Marguerite’s dramatic tone shift is the most surprising element of the film after one perfect moment of transcendence when Marguerite achieves all her career and psychological goals, but it can’t last because all of it rests on a lie. There is an idea that tragedy could have been prevented and talent could exist through the power of love, but it is too late. Her confrontation with the real world exacerbated by this lack of love is ultimately out of anyone’s hands.

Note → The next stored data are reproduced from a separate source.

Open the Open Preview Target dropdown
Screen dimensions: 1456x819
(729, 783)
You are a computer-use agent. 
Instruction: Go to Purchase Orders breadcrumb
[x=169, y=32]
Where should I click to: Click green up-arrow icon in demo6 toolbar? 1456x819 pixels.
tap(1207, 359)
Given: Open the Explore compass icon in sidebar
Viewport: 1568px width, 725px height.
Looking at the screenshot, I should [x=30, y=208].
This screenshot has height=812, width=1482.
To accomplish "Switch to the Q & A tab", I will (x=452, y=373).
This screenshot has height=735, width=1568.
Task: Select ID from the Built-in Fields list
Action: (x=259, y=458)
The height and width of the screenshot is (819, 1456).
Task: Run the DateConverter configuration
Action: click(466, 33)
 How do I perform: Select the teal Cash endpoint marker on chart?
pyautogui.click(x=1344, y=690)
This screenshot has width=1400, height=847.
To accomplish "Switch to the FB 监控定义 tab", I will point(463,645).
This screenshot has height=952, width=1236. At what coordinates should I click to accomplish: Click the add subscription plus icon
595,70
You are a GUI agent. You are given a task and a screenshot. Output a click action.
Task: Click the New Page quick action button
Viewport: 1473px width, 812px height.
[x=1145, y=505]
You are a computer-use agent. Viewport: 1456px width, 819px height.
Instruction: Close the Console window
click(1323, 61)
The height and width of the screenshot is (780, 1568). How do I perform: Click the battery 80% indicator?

In the end, like the soul of France, when confronted with the reality of her talents, her relationships, her delusions, she is shocked by the truth. Her inability to fully see herself was necessary for her to exist as she is. While Marguerite is just a movie and cognitive dissonance does not generally have such a ridiculous deleterious effect on people, I think that it works on a symbolic and operatic level. If you confront the reality that wanting to be great and devoting all resources to a goal may still mean that you’re a failure, what does that mean for a person unwilling to imagine any possibility outside of success? If France’s delusions about itself as a nation on the world stage, as a place that treats all of its citizens, including the colonies, with liberty, equality and fraternity, that it is beloved by its people are suddenly shattered, what does that mean for France or any country or political, socioeconomic system not rooted in merit, but in a belief that is not rooted in reality and irrationally believes in its superiority and fails to look at its failings and accept them? Marguerite shows that love, even well meaning, protective love is destructive if it isn’t true.